> **Brief**
Would you transcribe the entries below, beginning at the line with "Viewport: 816px width, 520px height." and ending after the line with "the 姓名 search", exactly, with no picture and nothing more?

> **Input for this task**

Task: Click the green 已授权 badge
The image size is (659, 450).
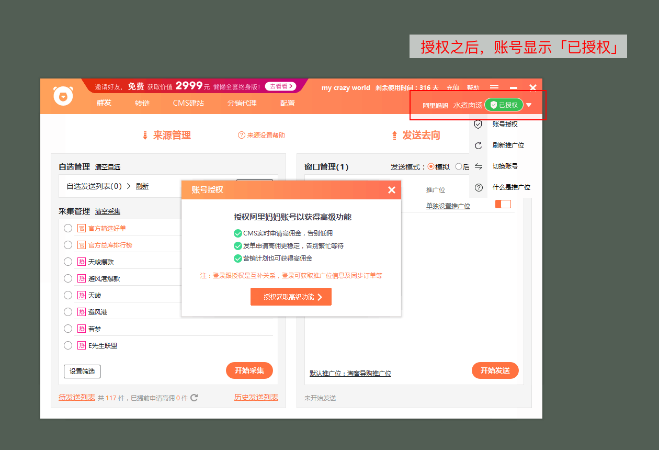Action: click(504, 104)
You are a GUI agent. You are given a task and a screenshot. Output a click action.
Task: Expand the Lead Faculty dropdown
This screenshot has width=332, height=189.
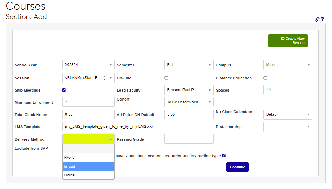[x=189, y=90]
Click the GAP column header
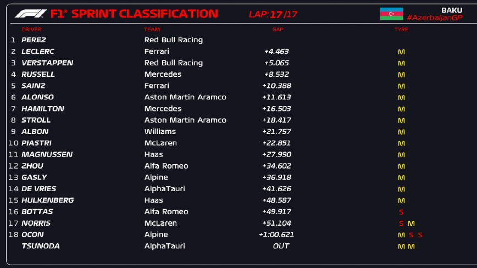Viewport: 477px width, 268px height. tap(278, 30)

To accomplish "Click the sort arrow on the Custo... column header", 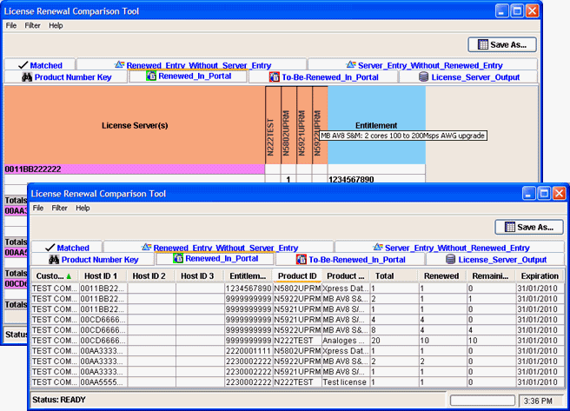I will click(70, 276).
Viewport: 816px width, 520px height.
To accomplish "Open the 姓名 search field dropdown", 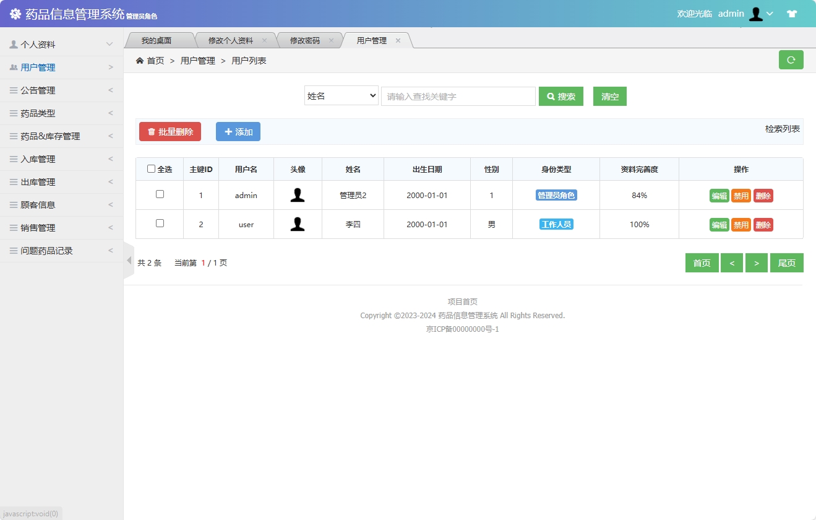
==
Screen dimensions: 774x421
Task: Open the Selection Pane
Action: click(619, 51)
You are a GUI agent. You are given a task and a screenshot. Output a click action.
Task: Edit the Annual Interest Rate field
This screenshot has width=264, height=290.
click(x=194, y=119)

> **Completed exercise**
Viewport: 816px width, 520px height.
To accomplish "Open the 姓名 search field dropdown", 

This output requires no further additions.